-- Begin --
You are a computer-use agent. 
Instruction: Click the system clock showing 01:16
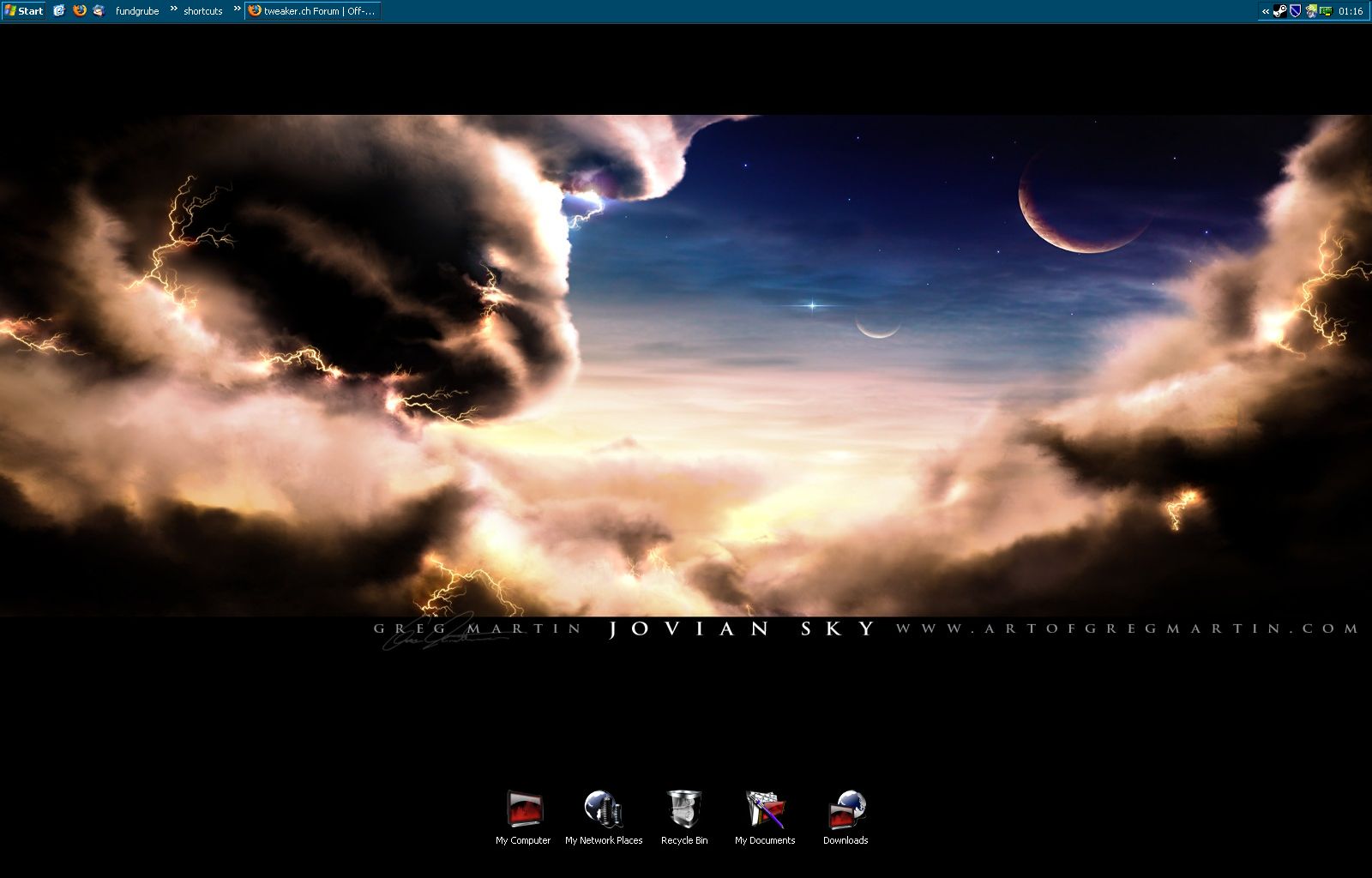(x=1351, y=11)
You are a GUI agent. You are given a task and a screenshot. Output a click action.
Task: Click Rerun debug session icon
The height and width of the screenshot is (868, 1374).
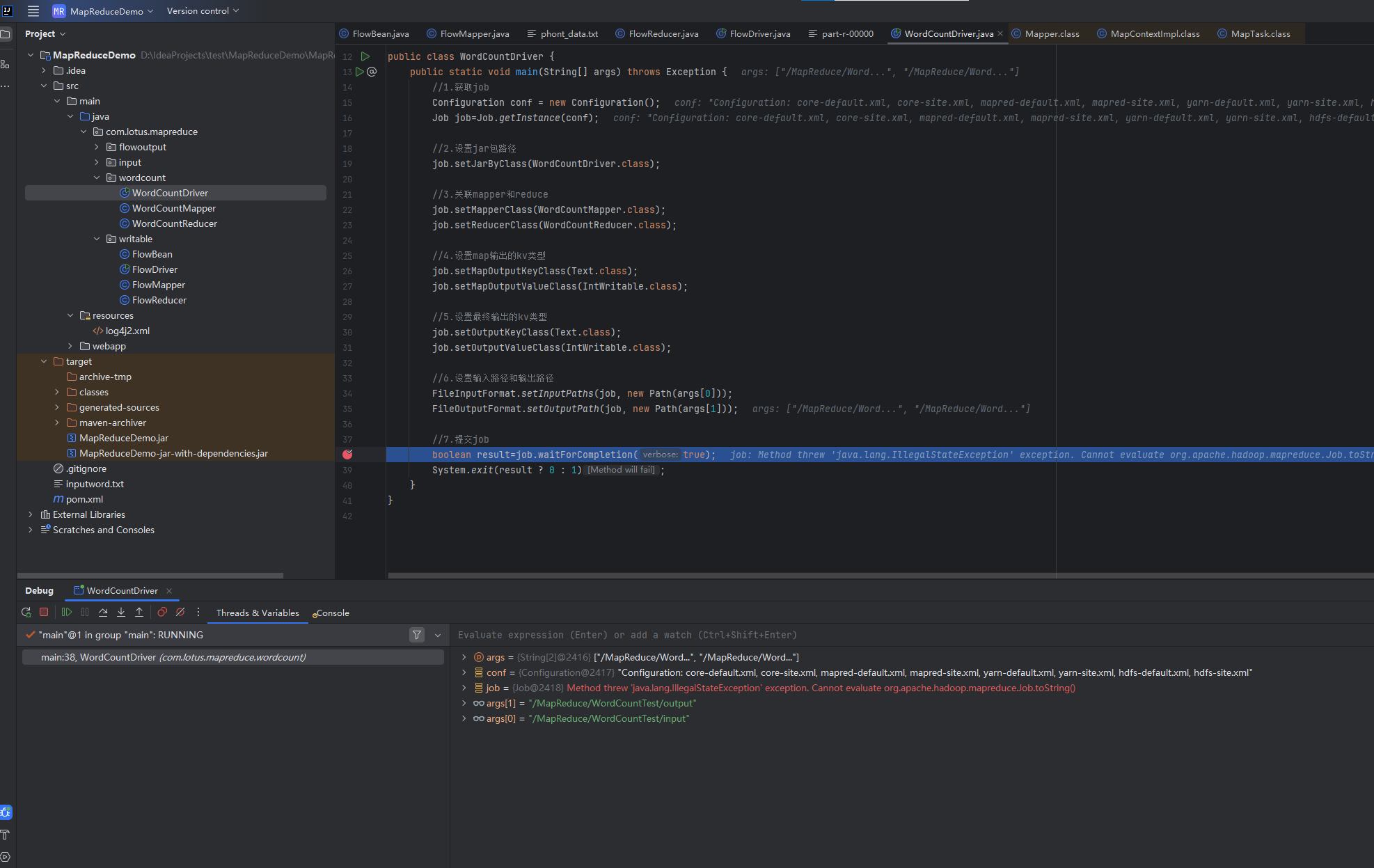26,613
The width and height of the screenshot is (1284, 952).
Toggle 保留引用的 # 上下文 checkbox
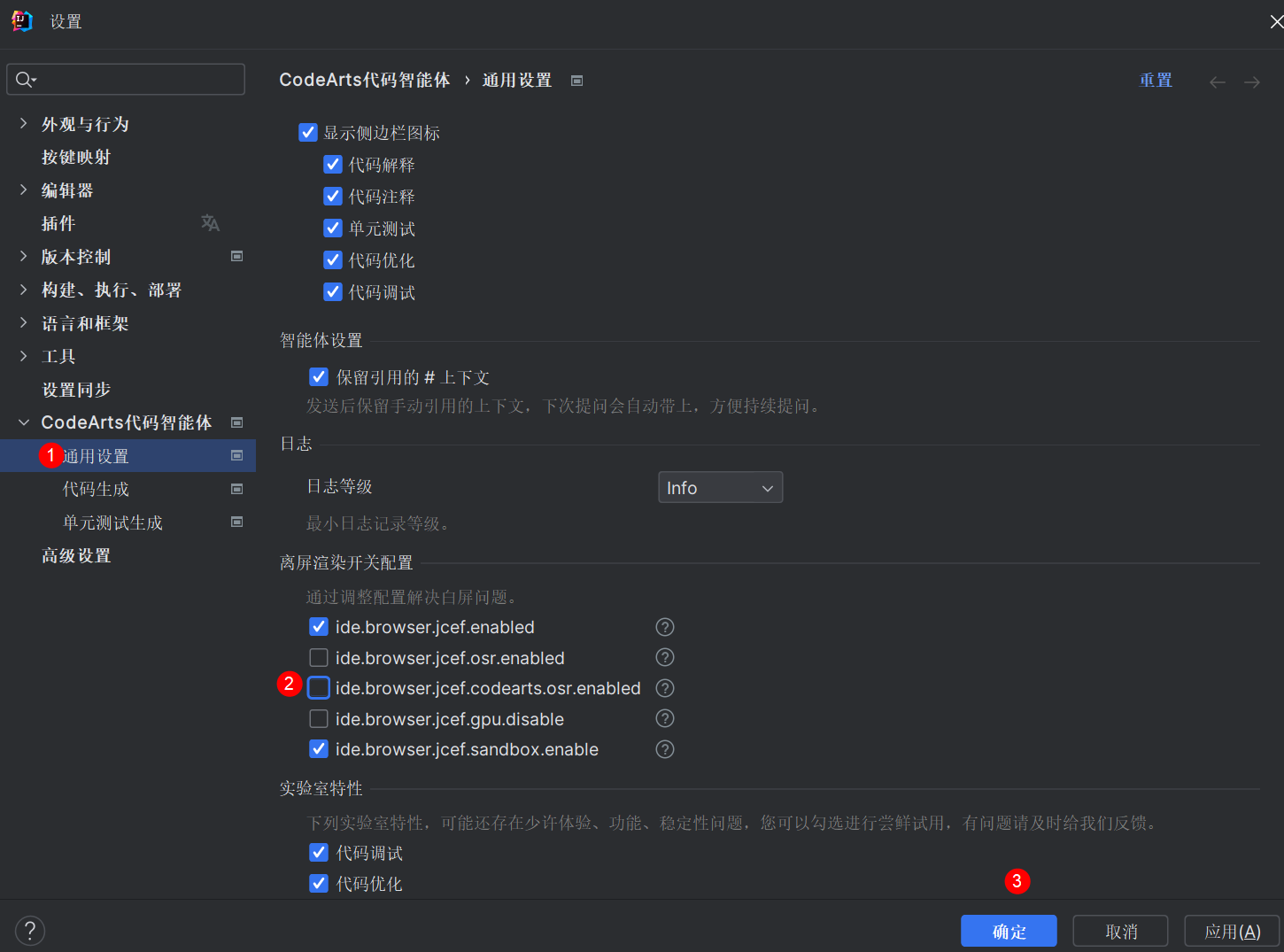319,377

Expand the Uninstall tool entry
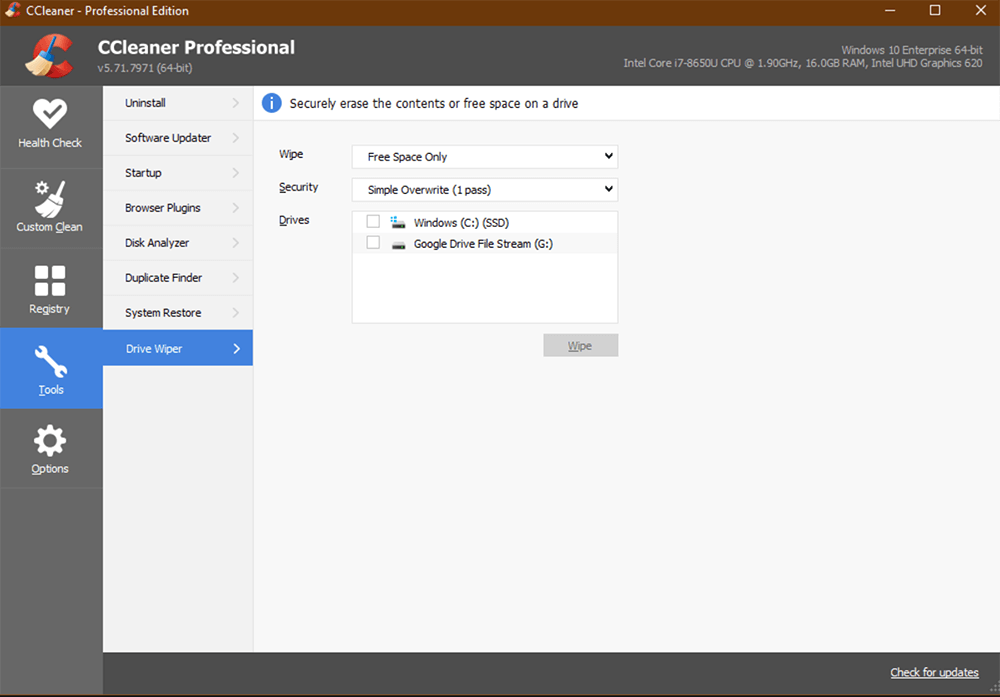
-- End --
● THE PROBLEM: Rewrite all of the data above, replacing every "screenshot" with "image" and keeping everything else the same. Leave the pictures out.

● RESULT FOR THIS TASK:
You are a computer-use agent. 
Instruction: Click the system clock showing 01:16
(x=1351, y=11)
You are a GUI agent. You are given a task and a image. Output a click action.
Task: Click Rerun debug session icon
The height and width of the image is (868, 1374).
26,613
The width and height of the image is (1284, 952).
Toggle 保留引用的 # 上下文 checkbox
319,377

Expand the Uninstall tool entry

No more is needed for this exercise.